Thursday, Jun. 18, 2009

Mimicking the Sun

March 23, Salt Lake City, Utah, U.S.

When a scientific discovery is billed as "right up there with fire, the cultivation of plants, and with electricity," it had better be pretty good. That's how Chase Peterson, the president of the University of Utah, sold an experiment by two chemists working at his institution, B. Stanley Pons and Martin Fleischmann, on March 23, 1989. It was, sadly, a bust — one that set off a chain reaction in American scientific circles.

Nuclear fusion, the phenomenon that makes the sun burn, occurs when two atoms fuse together and release energy. The laws of physics — so everyone thought — held that it was impossible to sustain a fusion reaction, even briefly, without subjecting atomic nuclei to the kind of extreme temperatures and pressures found inside the sun or a thermonuclear bomb.
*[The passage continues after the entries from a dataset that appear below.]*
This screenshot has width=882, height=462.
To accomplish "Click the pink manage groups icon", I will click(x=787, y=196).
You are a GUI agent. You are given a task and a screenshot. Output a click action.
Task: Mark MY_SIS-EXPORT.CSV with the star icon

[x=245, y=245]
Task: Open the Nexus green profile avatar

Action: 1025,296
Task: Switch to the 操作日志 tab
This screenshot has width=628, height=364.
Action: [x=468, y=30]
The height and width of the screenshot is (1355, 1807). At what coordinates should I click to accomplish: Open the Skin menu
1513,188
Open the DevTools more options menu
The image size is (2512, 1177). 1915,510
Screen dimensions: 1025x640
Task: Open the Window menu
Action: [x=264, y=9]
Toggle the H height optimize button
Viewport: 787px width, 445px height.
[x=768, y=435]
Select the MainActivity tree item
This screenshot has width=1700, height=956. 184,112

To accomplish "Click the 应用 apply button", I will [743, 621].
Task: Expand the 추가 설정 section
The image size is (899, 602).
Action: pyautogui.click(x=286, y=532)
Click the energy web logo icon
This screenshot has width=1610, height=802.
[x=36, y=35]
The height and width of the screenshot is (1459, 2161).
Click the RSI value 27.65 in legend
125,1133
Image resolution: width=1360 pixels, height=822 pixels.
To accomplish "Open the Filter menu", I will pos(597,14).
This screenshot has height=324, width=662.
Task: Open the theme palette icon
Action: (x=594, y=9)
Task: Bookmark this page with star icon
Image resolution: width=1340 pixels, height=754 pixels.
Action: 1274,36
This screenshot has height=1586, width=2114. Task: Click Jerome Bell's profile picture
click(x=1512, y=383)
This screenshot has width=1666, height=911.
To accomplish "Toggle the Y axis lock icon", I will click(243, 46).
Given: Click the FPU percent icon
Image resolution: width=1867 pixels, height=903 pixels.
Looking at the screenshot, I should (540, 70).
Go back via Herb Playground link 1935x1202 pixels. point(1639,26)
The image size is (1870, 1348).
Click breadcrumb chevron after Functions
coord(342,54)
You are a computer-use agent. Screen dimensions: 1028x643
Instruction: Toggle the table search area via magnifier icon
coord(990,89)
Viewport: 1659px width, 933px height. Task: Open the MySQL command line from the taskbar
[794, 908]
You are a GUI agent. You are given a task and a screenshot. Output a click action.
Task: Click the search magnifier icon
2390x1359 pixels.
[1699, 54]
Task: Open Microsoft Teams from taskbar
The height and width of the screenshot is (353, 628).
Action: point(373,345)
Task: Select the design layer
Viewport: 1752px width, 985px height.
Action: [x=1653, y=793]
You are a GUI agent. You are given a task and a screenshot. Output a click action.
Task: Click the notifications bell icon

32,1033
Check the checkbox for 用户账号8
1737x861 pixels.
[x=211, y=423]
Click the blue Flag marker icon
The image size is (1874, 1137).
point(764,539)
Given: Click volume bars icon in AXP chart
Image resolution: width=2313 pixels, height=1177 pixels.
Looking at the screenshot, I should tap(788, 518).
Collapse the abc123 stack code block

But Pons and Fleischmann claimed to have achieved cold fusion at room temperature. By placing two metal electrodes into a beaker of water filled with the ions of deuterium (heavy hydrogen), the scientists said they had forced the ions to fuse to form helium, liberating large amounts of heat.

The discovery promised a cheap, almost inexhaustible supply of energy. All you needed to do, Fleischmann and Pons claimed of their rudimentary apparatus, was fill it up and plug it in.

When physicists pointed out that their claim was impossible, a culture war broke out. Chemists accused physicists of being territorial and jealously protecting their claim to fusion-research grants. At a special session of the American Chemical Society on April 12, Pons received a rapturous ovation. Shortly after, he told TIME that "chemists are supposed to discover chemicals. The physicists don't like it when they discover physicals."

The physicists didn't take that lying down. Some at MIT examined footage from a Utah TV station, freezing a frame that included Pons and Fleischmann's findings. When they ran calculations off this screen grab, they found several errors. At a meeting of the American Physical Society in Baltimore on May 1 (Pons and Fleischmann were not present), Steven Koonin of the California Institute of Technology summed up the mood: "We're suffering from the incompetence and, perhaps, delusion of Professors Pons and Fleischmann."

The public and media weren't sure whom to believe. Fleischmann had earlier discovered a photon-scattering effect that physicists had failed to predict, leading some commentators to accuse élite coastal institutions of trying to tear down pioneering researchers in the heartland. "It became a red-state, blue-state thing," says Charles Seife, author of Sun in a Bottle, the definitive account of the history of fusion.

Within a few months of the announcement, a 22-member federal panel of scientists laid out numerous problems with the Pons-Fleischmann experiment. Other researchers were unable to reproduce the pair's results, and Pons and Fleischmann faded into obscurity. But the allure of their "beautiful idea" survives. To this day, a small but dedicated number continue to work on cold fusion despite the evidence that it is impossible.

It would be nice to think that you could power the world from a beaker of water. But sadly, that's closer to alchemy than science.